We navigated our way onto the lift, and then my friend told me where to descend. He explained that I was getting off on the easy, beginner slope, while he was going to go to a more advanced one. “Here Finley, this is a green circle slope so you should be fine.” I’m sure you can guess where this is going. It wasn’t a green circle. It was a black diamond. I must have gone down the wrong side or something. I don’t know why they put those mountains so close to each other. And I thought going down was supposed to be the easy part.
I quickly realized that this whole skiing thing wasn’t going to work. I wouldn’t survive. So I changed techniques and just allowed myself to roll down the mountainside like a neon cream puff which was discarded into the garbage after melting at the church potluck picnic. I felt the embarrassment of a snow owl turn its bulbous eyes away in shame at the sight as I bounced and thrashed and floundered my way to the bottom.
I was a cold, lonely tumbleweed blowing in the wind.
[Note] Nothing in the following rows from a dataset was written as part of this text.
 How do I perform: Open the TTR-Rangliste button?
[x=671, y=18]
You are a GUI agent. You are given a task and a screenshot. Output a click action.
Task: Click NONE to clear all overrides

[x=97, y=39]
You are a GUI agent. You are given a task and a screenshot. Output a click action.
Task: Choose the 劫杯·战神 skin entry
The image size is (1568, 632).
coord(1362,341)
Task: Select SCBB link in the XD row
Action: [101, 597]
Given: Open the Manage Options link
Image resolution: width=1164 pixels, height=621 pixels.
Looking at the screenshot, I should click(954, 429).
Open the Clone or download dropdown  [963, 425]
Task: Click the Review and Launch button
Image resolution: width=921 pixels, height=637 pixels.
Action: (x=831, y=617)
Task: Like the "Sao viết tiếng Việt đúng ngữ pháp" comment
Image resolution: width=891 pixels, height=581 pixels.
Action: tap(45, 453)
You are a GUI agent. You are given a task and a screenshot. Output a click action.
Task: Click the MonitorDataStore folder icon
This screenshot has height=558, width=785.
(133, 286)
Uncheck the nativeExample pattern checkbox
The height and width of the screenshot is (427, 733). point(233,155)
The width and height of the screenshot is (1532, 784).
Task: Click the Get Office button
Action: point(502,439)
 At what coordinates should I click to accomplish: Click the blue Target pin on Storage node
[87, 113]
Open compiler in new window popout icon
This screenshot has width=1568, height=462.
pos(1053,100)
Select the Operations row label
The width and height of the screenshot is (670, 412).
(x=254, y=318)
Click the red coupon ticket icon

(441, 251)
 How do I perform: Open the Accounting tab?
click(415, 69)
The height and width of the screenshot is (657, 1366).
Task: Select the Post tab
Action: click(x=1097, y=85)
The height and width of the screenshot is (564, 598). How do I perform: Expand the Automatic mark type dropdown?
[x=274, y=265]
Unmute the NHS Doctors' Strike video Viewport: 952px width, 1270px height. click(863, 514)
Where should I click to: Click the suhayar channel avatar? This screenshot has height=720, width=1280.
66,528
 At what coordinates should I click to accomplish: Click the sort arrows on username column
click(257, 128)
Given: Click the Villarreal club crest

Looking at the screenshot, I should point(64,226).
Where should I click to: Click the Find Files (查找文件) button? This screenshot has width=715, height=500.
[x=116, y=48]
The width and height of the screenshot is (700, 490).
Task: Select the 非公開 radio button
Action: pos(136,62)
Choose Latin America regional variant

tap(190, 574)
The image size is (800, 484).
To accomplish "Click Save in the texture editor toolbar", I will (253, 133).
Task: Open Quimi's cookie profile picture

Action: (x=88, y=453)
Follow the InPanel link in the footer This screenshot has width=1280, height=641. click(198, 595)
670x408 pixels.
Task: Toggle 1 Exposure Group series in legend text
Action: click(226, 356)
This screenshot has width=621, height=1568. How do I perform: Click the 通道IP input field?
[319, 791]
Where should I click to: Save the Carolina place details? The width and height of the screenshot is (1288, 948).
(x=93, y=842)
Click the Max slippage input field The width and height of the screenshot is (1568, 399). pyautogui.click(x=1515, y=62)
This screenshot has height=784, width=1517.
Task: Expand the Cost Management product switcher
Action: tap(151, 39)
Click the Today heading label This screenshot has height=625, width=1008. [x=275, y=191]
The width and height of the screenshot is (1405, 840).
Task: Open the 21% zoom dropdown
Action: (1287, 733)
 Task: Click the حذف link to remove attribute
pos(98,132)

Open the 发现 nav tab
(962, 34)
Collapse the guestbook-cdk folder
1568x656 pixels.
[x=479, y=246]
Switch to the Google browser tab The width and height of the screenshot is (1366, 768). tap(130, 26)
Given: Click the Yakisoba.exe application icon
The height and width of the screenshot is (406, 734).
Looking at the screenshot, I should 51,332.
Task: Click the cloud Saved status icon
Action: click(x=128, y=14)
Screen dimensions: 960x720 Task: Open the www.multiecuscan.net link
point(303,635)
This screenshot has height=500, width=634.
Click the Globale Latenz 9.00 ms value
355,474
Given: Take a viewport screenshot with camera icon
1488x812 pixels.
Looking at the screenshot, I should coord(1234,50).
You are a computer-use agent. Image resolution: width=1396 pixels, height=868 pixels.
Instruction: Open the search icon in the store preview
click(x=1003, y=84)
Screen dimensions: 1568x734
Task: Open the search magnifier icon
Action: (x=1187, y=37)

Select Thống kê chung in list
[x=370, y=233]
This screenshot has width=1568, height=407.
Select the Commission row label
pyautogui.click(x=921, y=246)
Later, my friend confessed that he realized his mistake and was genuinely worried about me. He thought I died and was asking everyone if they had seen a guy who looked like an intoxicated Elton John impersonator hanging off a cliff.
Sometimes, life can be unexpectedly challenging. Perhaps you too have found yourself standing on the precipice of a black diamond slope and staring into the belly of the beast. You didn’t choose these circumstances, but here you are, and now you must decide: do I take a leap of faith and venture out into the abyss, or do I plop down on my bum and make snow angels until I die of exposure to the elements?
Choices. All you can do is choose how to respond to life. If you can’t ski down the mountain, then slide. If you can’t slide, then stroll. If you can’t stroll, then roll and tumble. Just keep going. You’ll make it, and you’ll be better for it.
As for me, next time I’m going tubing. Sounds more my speed since I can sit the whole time. I have this life dream of eating a donut while sitting in a rubber donut tube and being pulled around by a snowmobile doing donuts. Dream big.
If you can’t fly, then run. If you can’t run, then walk. If you can’t walk, then crawl; but whatever you do, you have to keep moving forward. – Rev. Dr. Martin Luther King, Jr.